Chapter 18: lojbau mekso: Mathematical Expressions in Lojban
The following cmavo are discussed in this section:
ju'u VUhU to the base dau PA hex digit A = 10 fei PA hex digit B = 11 gai PA hex digit C = 12 jau PA hex digit D = 13 rei PA hex digit E = 14 vai PA hex digit F = 15 pi'e PA compound base point
In normal contexts, Lojban assumes that all numbers are expressed in the decimal (base 10) system. However, other bases are possible, and may be appropriate in particular circumstances.
To specify a number in a particular base, the VUhU operator “ju'u” is suitable:
✥10.1 li pa no pa no ju'u re du li pa no the-number 1010 base 2 equals the-number 10
Here, the final “pa no” is assumed to be base 10, as usual; so is the base specification. (The base may also be changed permanently by a metalinguistic specification; no standard way of doing so has as yet been worked out.)
Lojban has digits for representing bases up to 16, because 16 is a base often used in computer applications. In English, it is customary to use the letters A-F as the base 16 digits equivalent to the numbers ten through fifteen. In Lojban, this ambiguity is avoided:
✥10.2 li daufeigai ju'u paxa du li rezevobi the-number ABC base 16 equals the-number 2748 ✥10.3 li jaureivai ju'u paxa du li cimuxaze the-number DEF base 16 equals the-number 3567
Note the pattern in the cmavo: the diphthongs “au”, “ei”, “ai” are used twice in the same order. The digits for A to D use consonants different from those used in the decimal digit cmavo; E and F unfortunately overlap 2 and 4 — there was simply not enough available cmavo space to make a full differentiation possible. The cmavo are also in alphabetical order.

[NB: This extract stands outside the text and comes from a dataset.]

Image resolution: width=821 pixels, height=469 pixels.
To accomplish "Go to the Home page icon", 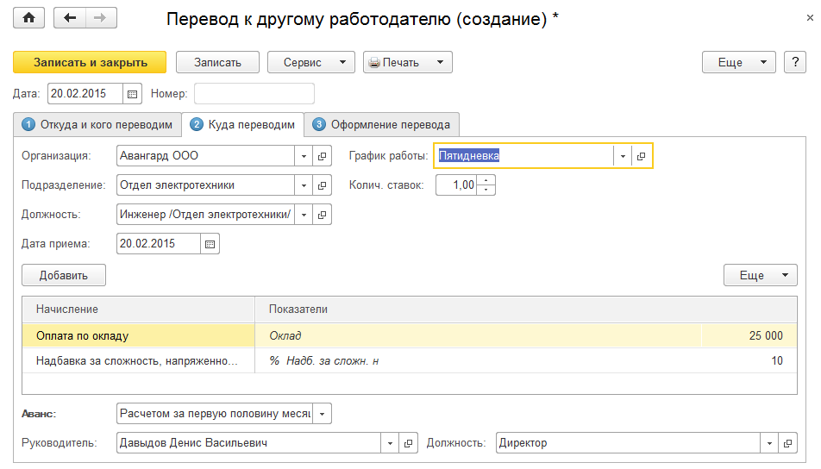I will (x=29, y=18).
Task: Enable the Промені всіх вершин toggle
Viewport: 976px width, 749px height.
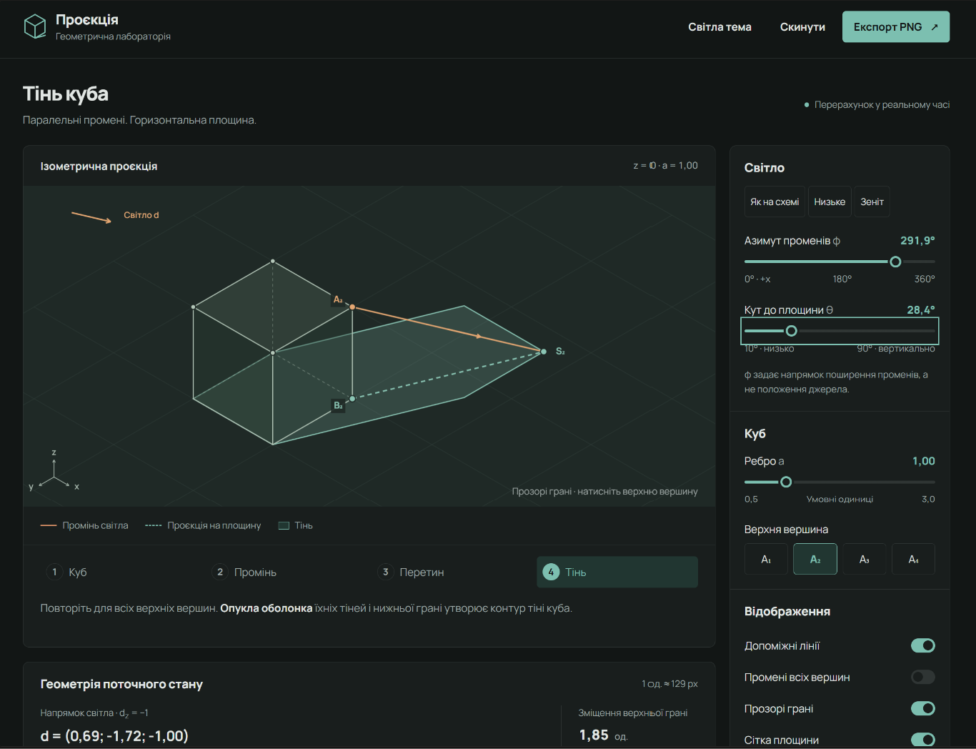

The base point “pi” is used in non-decimal bases just as in base 10:
✥10.4 li vai pi bi ju'u paxa du li pamu pi mu the-number F.8 base 16 equals the-number 15.5
Since “ju'u” is an operator of selma'o VUhU, it is grammatical to use any operand as the left argument. Semantically, however, it is undefined to use anything but a numeral string on the left. The reason to make “ju'u” an operator is to allow reference to a base which is not a constant.
There are some numerical values that require a “base” that varies from digit to digit. For example, times represented in hours, minutes, and seconds have, in effect, three “digits”: the first is base 24, the second and third are base 60. To express such numbers, the compound base separator “pi'e” is used:
✥10.5 ci pi'e rere pi'e vono 3:22:40
Each digit sequence separated by instances of “pi'e” is expressed in decimal notation, but the number as a whole is not decimal and can only be added and subtracted by special rules:
✥10.6 li ci pi'e rere pi'e vono su'i pi'e ci pi'e cici du li ci pi'e rexa pi'e paci the-number 3:22:40 plus :3:33 equals the-number 3:26:13 3:22:40 + 0:3:33 = 3:26:13
The same mechanism using “pi'e” can be used to express numbers which have a base larger than 16. For example, base-20 Mayan mathematics might use digits from “no” to “paso”, each separated by “pi'e”:
✥10.7 li pa pi'e re pi'e ci ju'u reno du li vovoci the-number 1;2;3 base 20 equals the-number 443
Carefully note the difference between:
✥10.8 pano ju'u reno the-digit-10 base 20
which is equal to ten, and:
✥10.9 pa pi'e no ju'u reno 1;0 base 20
which is equal to twenty.
Both “pi” and “pi'e” can be used to express large-base decimal fractions:
✥10.10 li pa pi'e vo pi ze ju'u reno du li re vo pi ci mu the-number 1;4.7 base 20 equals the-number 24.35
“pi'e” is also used where the base of each digit is vague, as in the numbering of the examples in this chapter:
✥10.11 dei jufra panopi'epapamoi This-utterance is-a-sentence-type-of 10;11th-thing. This is Sentence 10.11.